══ EXTRACTO
Esto va a ser difícil. Seguro.
Porque antes de explicar cómo me siento y por qué, necesito dar algo de contexto.
Hace unos meses saqué a la superficie historias, anécdotas, cosas no demasiado bonitas que pasaron en mi adolescencia. Y lloré mucho. Estuve mucho tiempo pensando en cómo enfocar ese tema en mi vida, y cada vez que lo pensaba, lloraba. Concretamente, un lunes lloré mucho fregando los platos. Simplemente por pensar en «lo que pasó aquella vez que…». Hace unos meses le conté a una persona todo aquello. Y cómo, por unas cosas o por otras, escribir me salvó de un abismo muy oscuro.
Porque, y creo que es la primera vez que me atrevo a publicar algo así (si es que al final le doy al botón de «publicar»), hubo una época en la que tan solo era «la gorda que escribía en los recreos», o «la friki a la que le gustaba escribir».
════
Imprime sin cambios el fragmento del extracto comprendido entre «Esto va a ser» y «abismo muy oscuro.», ambos incluidos. Las líneas siguientes proceden de una fuente distinta a la del extracto.
══ LÍNEAS DE DATOS
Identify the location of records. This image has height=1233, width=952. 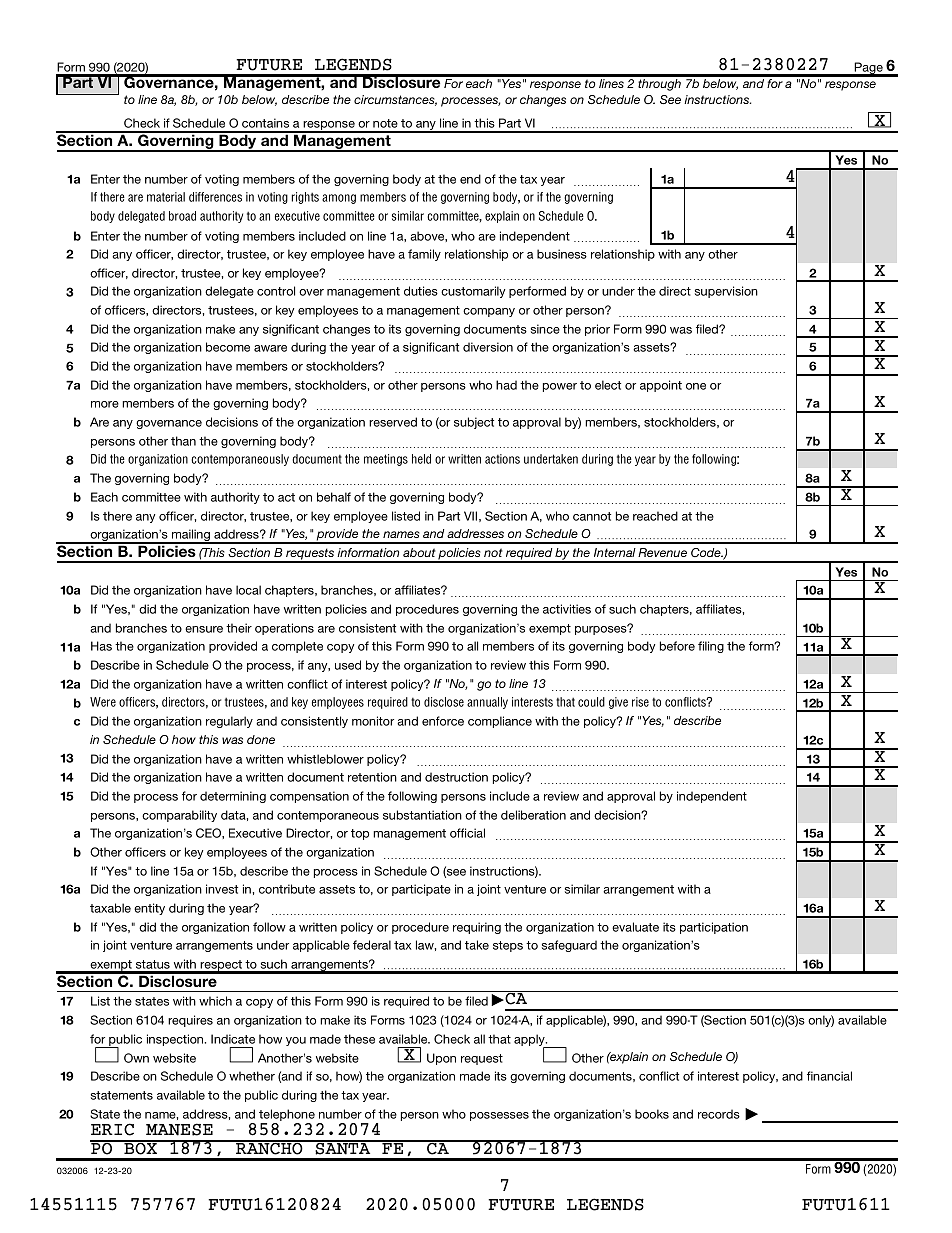
(719, 1114).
════
> **RESPUESTA**:
Esto va a ser difícil. Seguro.
Porque antes de explicar cómo me siento y por qué, necesito dar algo de contexto.
Hace unos meses saqué a la superficie historias, anécdotas, cosas no demasiado bonitas que pasaron en mi adolescencia. Y lloré mucho. Estuve mucho tiempo pensando en cómo enfocar ese tema en mi vida, y cada vez que lo pensaba, lloraba. Concretamente, un lunes lloré mucho fregando los platos. Simplemente por pensar en «lo que pasó aquella vez que…». Hace unos meses le conté a una persona todo aquello. Y cómo, por unas cosas o por otras, escribir me salvó de un abismo muy oscuro.